TRECHO PARA LEITURA ->
********************
Basicamente a diferenca entre os diferentes ebay's desaparece quando pedimos para ver produtos disponíveis em qualquer país - é uma questão de depois ver caso a caso se o vendedor vende para a Europa ou não. Normalmente os americanos que vendem para UK vendem para toda a Europa.

----------

## PT_LAmb

 *lmpinto wrote:*   

> A 3Com Airconnect também é boa, embora suspeite que os drivers têm um pequeno bug de apresentar o Link Quality a 1/3 do valor real (ao lado do AP, a Orinoco do Humpback dava 90 de Link Quality, a 3Com dava 30 - quando a Orinoco dava 60, a 3Com dava 20). Tirando isso, funciona na boa, e o alcance é porreiro.

 Não será um controle de energia mais cuidado? Pondo a hipótese de se conseguir tirar o mesmo débito binário com um SNR tanto a 60 como a 20 dB.

Cumprimentos,

Ricardo Cordeiro  :Smile: 

----------

## TAF

 *lmpinto wrote:*   

> 
> 
> A micronet achei-a bastante boa, quando comparada com a Orinoco do Humpback, em termos de alcance. O problema é que era bastante mais sensível a interferências de paredes (tipo em linha de vista, link quality de 40, contra 30 da Orinoco, e com 2 paredes pelo meio, 0 contra 20 da Orinoco). Bastante boa, se a usarem na mesma sala onde têm o AP.
********************
LISTA DE DADOS ->
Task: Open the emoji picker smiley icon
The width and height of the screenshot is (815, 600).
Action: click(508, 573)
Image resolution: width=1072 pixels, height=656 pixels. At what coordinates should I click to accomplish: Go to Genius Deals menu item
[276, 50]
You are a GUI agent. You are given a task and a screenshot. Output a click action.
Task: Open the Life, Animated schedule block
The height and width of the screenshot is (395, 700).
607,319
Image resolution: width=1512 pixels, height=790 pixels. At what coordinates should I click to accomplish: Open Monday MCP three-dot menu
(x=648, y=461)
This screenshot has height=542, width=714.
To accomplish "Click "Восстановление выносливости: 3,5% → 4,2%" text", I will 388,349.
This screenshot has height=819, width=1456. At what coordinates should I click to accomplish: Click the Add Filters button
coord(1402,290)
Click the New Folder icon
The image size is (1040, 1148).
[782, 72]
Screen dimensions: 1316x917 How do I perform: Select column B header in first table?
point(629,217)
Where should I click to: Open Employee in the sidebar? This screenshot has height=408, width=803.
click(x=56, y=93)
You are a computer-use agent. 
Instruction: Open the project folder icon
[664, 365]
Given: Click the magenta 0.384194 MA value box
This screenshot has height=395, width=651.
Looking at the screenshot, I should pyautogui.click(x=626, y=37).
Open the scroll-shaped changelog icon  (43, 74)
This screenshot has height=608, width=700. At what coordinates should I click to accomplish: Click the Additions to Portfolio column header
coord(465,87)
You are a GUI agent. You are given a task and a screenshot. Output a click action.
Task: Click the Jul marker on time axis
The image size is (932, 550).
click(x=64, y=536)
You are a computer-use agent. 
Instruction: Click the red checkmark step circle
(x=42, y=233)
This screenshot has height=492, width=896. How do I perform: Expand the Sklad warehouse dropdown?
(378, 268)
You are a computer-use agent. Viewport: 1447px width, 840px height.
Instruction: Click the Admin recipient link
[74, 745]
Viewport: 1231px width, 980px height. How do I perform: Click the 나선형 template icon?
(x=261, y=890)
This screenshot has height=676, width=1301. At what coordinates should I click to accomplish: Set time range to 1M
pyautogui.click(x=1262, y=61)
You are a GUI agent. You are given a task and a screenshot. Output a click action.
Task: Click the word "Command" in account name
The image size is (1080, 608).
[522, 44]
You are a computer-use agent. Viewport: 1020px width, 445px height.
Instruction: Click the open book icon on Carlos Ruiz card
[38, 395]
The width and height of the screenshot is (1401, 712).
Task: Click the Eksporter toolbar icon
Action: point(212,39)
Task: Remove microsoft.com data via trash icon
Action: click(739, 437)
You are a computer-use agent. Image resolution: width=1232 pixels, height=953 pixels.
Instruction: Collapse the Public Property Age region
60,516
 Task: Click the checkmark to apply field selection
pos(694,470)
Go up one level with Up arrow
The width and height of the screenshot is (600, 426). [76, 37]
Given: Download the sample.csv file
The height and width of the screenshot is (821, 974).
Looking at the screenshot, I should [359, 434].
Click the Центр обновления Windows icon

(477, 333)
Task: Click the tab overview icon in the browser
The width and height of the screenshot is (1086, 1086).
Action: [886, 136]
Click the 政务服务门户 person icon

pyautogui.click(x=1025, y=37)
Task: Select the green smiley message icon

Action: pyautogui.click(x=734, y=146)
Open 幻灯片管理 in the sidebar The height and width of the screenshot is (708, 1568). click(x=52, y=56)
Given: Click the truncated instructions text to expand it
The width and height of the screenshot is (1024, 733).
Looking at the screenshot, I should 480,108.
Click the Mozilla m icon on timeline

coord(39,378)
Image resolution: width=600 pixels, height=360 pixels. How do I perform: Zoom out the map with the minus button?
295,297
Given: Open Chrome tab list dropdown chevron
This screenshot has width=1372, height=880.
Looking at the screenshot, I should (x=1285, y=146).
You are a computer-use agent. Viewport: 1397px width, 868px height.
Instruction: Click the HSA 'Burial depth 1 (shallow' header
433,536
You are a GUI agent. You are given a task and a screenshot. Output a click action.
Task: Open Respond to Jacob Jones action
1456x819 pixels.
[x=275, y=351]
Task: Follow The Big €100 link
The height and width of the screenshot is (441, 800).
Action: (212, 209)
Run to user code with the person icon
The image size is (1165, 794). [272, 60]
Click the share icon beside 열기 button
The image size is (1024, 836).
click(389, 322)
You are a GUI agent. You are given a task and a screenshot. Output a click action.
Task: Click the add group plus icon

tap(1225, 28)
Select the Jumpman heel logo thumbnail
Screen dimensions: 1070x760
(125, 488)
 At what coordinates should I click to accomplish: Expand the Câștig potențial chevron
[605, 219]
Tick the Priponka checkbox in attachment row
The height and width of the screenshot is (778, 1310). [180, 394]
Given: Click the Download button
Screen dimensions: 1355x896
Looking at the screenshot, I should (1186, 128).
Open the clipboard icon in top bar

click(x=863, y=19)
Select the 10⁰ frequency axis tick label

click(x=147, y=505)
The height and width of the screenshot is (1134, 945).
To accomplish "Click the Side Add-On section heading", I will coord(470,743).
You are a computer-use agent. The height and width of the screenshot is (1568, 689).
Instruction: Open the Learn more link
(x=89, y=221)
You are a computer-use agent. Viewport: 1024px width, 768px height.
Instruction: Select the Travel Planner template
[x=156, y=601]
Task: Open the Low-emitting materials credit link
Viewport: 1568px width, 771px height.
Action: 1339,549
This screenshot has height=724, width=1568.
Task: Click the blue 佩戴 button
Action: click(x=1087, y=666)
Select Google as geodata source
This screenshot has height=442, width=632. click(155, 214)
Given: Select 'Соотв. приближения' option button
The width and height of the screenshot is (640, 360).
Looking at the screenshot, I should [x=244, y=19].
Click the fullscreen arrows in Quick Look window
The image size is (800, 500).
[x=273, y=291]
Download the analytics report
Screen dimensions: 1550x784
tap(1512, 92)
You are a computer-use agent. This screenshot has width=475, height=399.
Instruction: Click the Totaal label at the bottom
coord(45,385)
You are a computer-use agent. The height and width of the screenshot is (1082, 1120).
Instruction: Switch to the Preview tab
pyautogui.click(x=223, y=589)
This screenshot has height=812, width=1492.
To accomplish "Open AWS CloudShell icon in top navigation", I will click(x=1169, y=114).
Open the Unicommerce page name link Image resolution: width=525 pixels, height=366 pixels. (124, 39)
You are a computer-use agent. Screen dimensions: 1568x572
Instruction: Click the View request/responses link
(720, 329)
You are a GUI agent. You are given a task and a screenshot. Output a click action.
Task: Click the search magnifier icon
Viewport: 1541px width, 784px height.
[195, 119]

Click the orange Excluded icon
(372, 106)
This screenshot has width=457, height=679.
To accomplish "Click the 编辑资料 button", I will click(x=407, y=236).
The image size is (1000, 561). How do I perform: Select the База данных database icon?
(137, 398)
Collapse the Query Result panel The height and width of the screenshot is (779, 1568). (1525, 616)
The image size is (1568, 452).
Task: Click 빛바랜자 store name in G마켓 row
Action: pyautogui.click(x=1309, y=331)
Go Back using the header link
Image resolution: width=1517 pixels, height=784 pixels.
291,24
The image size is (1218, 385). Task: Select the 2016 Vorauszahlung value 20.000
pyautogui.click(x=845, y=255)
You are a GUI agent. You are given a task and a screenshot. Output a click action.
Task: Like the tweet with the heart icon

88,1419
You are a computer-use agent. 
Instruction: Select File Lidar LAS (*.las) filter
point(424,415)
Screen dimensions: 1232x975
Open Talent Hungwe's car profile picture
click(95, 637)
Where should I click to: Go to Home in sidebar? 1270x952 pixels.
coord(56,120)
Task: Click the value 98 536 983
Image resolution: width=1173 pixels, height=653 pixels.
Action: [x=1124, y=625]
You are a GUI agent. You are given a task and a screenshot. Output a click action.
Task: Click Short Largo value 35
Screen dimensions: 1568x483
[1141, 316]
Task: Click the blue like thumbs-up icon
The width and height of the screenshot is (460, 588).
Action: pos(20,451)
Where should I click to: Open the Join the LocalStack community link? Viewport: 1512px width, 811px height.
********************
PROBLEMA PROPOSTO -> Repita palavra por palavra a parte da conversa sobre placas de rede sem fio que vai de "Basicamente a diferenca" até "alcance é porreiro.". A listagem é um material à parte, sem relação com o trecho.

RESOLUÇÃO ->
Basicamente a diferenca entre os diferentes ebay's desaparece quando pedimos para ver produtos disponíveis em qualquer país - é uma questão de depois ver caso a caso se o vendedor vende para a Europa ou não. Normalmente os americanos que vendem para UK vendem para toda a Europa.

----------

## PT_LAmb

 *lmpinto wrote:*   

> A 3Com Airconnect também é boa, embora suspeite que os drivers têm um pequeno bug de apresentar o Link Quality a 1/3 do valor real (ao lado do AP, a Orinoco do Humpback dava 90 de Link Quality, a 3Com dava 30 - quando a Orinoco dava 60, a 3Com dava 20). Tirando isso, funciona na boa, e o alcance é porreiro.